[go: up one dir, main page]

Naar inhoud springen

Limburgs Geschied- en Oudheidkundig Genootschap

Uit Wikipedia, de vrije encyclopedie
(Doorverwezen vanaf LGOG)
Titelblad van de eerste uitgave van de Publications de la Société d'Archéologie dans le Duché de Limbourg in 1864

Limburgs Geschied- en Oudheidkundig Genootschap (LGOG), sinds 2013 Koninklijk Limburgs Geschied- en Oudheidkundig Genootschap, is een geschiedkundig genootschap in de Nederlandse provincie Limburg, waarvan de wortels teruggaan tot de vroege negentiende eeuw. De vereniging stelt zich ten doel de kennis over het verleden van Limburg en aangrenzende regio's te vergroten en de bestudering hiervan te bevorderen.

Limburgs Geschied- en Oudheidkundig Genootschap ontstond op 1 januari 1929 door een fusie van twee historische genootschappen: het Provinciaal Geschied- en Oudheidkundig Genootschap in Limburg, gevestigd te Maastricht, en "Limburg" - Provinciaal Genootschap voor Geschiedkundige Wetenschappen, Taal en Kunst, opgericht te Roermond in 1893.[1]

Gedenkpenning uit 1834
Het LGOG-museum in het Protestants Weeshuis aan de Lenculenstraat, 1925
LGOG-excursie in 1934 naar het Kruisherenklooster Sint Agatha bij Cuyk

Het eerstgenoemde genootschap had diverse voorgangers, waarvan de oudste de Société des Amis des Sciences, Lettres et Arts (Genootschap van Vrienden van Wetenschappen, Letteren en Kunsten) was. Dit genootschap was in november 1821 opgericht en werd op 12 maart 1822 door de overheid erkend.[2] De Société des Amis des sciences, lettres et arts kwam voort uit een particulier initiatief en werd geleid door een zeven leden tellend bestuur. Het ledenaantal lag in de periode tot 1830 rond de 150. Daarna daalde het ledenaantal in de periode 1832-1850 tot ongeveer 50, een daling die te verklaren is door het feit dat tijdens en na de Belgische Revolutie van 1830 veel Maastrichtse intellectuelen de stad verlieten en zich in België vestigden.[3] Het genootschap gaf vanaf 1824 een jaarboek uit met de lange titel Annuaire de la province de Limbourg, rédigé par la Société des Amis des sciences, lettres et arts, établie à Maestricht. Het laatste jaarboek in die serie verscheen in 1831. Daarna werden in 1846, 1850 en 1851 nog jaarboeken uitgegeven met de Nederlandstalige titel Jaarboek van het Hertogdom Limburg uitgegeven door het Genootschap van Vrienden van Wetenschappen, Letteren en Kunsten te Maastricht. In 1855 viel het doek voor de zieltogende Société des Amis, die in dat jaar haar eigen sociëteit ophief en haar collecties ontbond. Zo ging het boekenbezit naar de toenmalige Stadsbibliotheek Maastricht.[4]

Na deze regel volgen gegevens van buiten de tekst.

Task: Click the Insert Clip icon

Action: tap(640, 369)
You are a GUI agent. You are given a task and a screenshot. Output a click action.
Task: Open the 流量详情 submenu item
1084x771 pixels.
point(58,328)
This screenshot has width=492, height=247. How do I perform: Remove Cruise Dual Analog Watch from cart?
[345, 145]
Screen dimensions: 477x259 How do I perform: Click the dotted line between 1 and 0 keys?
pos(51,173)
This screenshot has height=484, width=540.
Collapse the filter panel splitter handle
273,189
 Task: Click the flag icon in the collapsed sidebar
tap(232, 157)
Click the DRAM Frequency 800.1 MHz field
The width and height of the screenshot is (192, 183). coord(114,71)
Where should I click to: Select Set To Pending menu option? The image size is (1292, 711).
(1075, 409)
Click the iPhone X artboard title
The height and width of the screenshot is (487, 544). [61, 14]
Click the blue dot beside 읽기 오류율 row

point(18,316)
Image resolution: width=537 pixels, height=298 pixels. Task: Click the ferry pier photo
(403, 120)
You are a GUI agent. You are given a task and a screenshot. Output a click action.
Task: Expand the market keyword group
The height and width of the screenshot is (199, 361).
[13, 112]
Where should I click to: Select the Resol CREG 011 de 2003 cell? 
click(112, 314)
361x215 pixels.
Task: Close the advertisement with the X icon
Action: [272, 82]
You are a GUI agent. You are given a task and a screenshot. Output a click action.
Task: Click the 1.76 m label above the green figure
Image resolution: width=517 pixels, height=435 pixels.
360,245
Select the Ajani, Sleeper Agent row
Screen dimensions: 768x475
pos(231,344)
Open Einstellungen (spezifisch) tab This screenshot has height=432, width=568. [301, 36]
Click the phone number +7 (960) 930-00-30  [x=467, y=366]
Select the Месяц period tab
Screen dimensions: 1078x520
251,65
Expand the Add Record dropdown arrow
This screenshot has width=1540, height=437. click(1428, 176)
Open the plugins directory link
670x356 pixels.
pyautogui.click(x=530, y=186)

Inmiddels was in 1852 te Maastricht de Société Historique et Archéologique à Maestricht (Geschied- en Oudheidkundig Genootschap te Maastricht) opgericht, waarvan G.D. Franquinet secretaris was. De nieuwe vereniging gaf in de periode 1853-1858 twee delen historische studies uit, de Annales de la Société Historique et Archéologique à Maestricht. De vereniging fuseerde in 1864 met het Oudheidkundig Genootschap in het Hertogdom Limburg.[5] Dit genootschap was op 21 juni 1863 in de Groote Sociëteit op het Vrijthof in Maastricht opgericht onder de naam Société historique et archéologique dans le duché de Limbourg. In 1866 werd het toevoegsel 'hertogdom' in de naam geschrapt (zie Hertogdom Limburg). In 1908 veranderde de naam van de vereniging in Provinciaal Geschied- en Oudheidkundig Genootschap in Limburg. In 1929 ontstond door de bovengenoemde fusie Limburgs Geschied- en Oudheidkundig Genootschap, in de wandeling afgekort tot LGOG.[6][7] Sinds 2013 is de officiële naam Koninklijk Limburgs Geschied- en Oudheidkundig Genootschap.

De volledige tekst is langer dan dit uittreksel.